New HIFIS 4 Feature: More Secure Passwords
In HIFIS 3, the strength of users' passwords didn't matter as much, because a user had to be at the physical computer in order to login, which meant they were on site at a service provider.
In HIFIS 4, that all changed. The default configuration for HIFIS 4 is that it's hosted on a website that anyone can access if they have the URL. Then all they need is a username and password.
The Olden Days
In the olden days (i.e. a few months ago), communities could set a default password (the factory default setting was 123456 as the default password). This default password was assigned to all new user accounts. When a user first logged in, they would be prompted (but not required) to change their password. But if a user never logged on, their password would remain the default one indefinitely. Also, any time a user forgot their password, the only way to recover it was to reset it back to the default password, and prompt the user to change it again.
To make matters worse, most communities have a policy governing usernames, so it's usually very easy to guess a username.
Users were also prompted for a "secret phrase." This was a knowledge-based authentication (KBA), like when a site asks you “Where did you attend high school?" or "What’s your favourite football team?" However, since users were just prompted for a "secret phrase," not the name of their first pet, this was particularly misused. All that was needed to reset the user's password back to the easy-to-guess password was to guess the user's secret phrase.
The Way of the Future
Recently (version 22.214.171.124), the HIFIS Development Team made substantial security enhancements to the way passwords work in HIFIS 4. (Yay!) This is on top of the existing two-factor authentication option which was implemented about a year ago.

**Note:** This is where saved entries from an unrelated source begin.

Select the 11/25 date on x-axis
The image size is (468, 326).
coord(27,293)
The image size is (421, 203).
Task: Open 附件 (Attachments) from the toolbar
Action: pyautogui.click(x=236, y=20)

First, there's no longer a default password. If your community's HIFIS server has email configured (another new feature!), HIFIS can also email the user directly, prompting them to create a secure password without the Administrator ever knowing what their password is, or having to keep track of it. You can also configure how many days the user has to create a password before the email link expires.
If you don't have email configured, HIFIS gives each user account a randomly generated, very complex, temporary password. For example, a password that HIFIS randomly generated for my test account was jOT)&aC?}YZm=h. (That's pretty complex! And way more complex than 123456...)
The secret phrase is also gone. When a user clicks the Forgot Password link, instead of entering their secret phrase, HIFIS will now email the user a password recovery link. If email isn't configured, a HIFIS Administrator needs to manually reset the user's password to an auto-generated temporary password.
Communities can also enforce password strength requirements. HIFIS Administrators could do this before, but since it requires configuration on the server, most communities didn't know that they could. For example, a common set of password strength requirements would read as follows:
Must be a minimum of 8 characters in length and must include:
At least one upper case letter (A, B, C)
At least one lower case letter (a, b, c)
At least one numbers (1,2,3)
At least one non-alphanumeric character (*,!,@)
Now, there's customizable help text that informs users what the password strength requirements are (this didn't used to be an option).